En este universo, en el que la democracia ha pasado a ser un espejismo, o un autoengaño, me atrevo a preguntar dónde existirá realmente esa libertad de expresión de la que hablamos. ¿Existe, o no pasa de ser un desideratum? O quizás un comodín. Porque cuando tratamos de defenderla, ¿qué estamos defendiendo?
No dejo de pensar cuál es su exacta dimensión, y si en su búsqueda y defensa como derecho inalienable, no hemos terminado por trivializarla y vaciarla de contenido, como hace todo aquel que la esgrime para difamar, para ocultar, para enriquecerse, para justificar el abuso de la fuerza o del poder. Y paro ahí para no mencionar grandes atropelladores de los derechos de las gentes, que recientemente han encabezado manifestaciones a favor de la libertad de expresión.
Confieso que no tengo respuestas precisas para este atolladero. Es más, ya va quedando poco de mi memoria. Tengan en cuenta que me retiré del periodismo hace ya dieciocho largos años.
Me quedan sí, intactas, las convicciones profundas. Las lecciones más hondas que aprendí durante el ejercicio del oficio. Me gustaría enunciarles las que a mi entender, son y seguirán siendo las básicas.
- Creo que los medios deben de tener un código de conducta periodística ceñido a una ética estricta, que recorra de arriba abajo la tarea, a manera de guía y coraza protectora, que sea ampliamente conocida y compartida tanto por los periodistas como por los lectores. Sólo este código hará posible saber a ciencia cierta si se están cumpliendo, o no, las normas prefijadas:
1) No se debe ejercer el derecho a la libertad de expresión para calumniar, mentir, injuriar o denigrar, pues con ello solo la dejamos caer en el vacío.
2) La libertad de expresión sólo existe como parodia allí donde se violan los demás derechos humanos.
3) No olvidar que un periódico es producto de un quehacer colectivo.
4) Estar del lado de las víctimas, de los ofendidos y humillados, de los pobres de la tierra, de los indefensos.
5) Ahí donde hay violencia, ahí debe hacerse presente el periodista, sabiendo que con su información podrá hacer retroceder la barbarie.
6) El periodista no debe estar contra el Gobierno, pero sí ser siempre independiente de él, enfrentándolo, alzando una voz crítica.
7) Una premisa clave: ¡cuidado con el uso de la palabra verdad! Pues la verdad es sospechosa. Quizá debiéramos mejor usar la palabra objetividad. Incluso a sabiendas de que ese también es un término resbaladizo y pretencioso. Debemos asumir que todo texto, todo titular, fotografía o caricatura, llevan un sesgo subjetivo. Pero aún así, debemos saber también que la subjetividad puede ser honesta.
8) Una subjetividad honesta: esa es nuestra herramienta.
- 9) El periodista debe asumir que la profesión que ejerce, es de alto riesgo.

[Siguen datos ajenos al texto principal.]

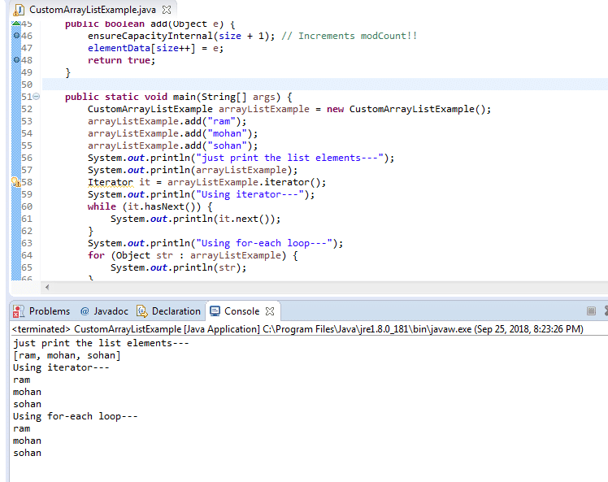Image resolution: width=608 pixels, height=482 pixels.
Task: Click the override marker at line 45
Action: coord(15,24)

10) Una cosa tengo muy clara en medio de tantas dudas, y para mí es una certeza moral:
Sé que la libertad de expresión vive en quien lucha por ella, palmo a palmo, poco a poco, o, a veces, a grades saltos, sin descanso, sin temor, tratando de evadir las zonas de peligro.
Sé que la libertad de expresión es de quien la trabaja, como la tierra que soñó Zapata.
(*) Este artículo es un extracto del discurso de Carlos Payán al recibir el Premio Casa América Catalunya a la Libertad de Expresión en Iberoamérica el 3 de junio de 2015.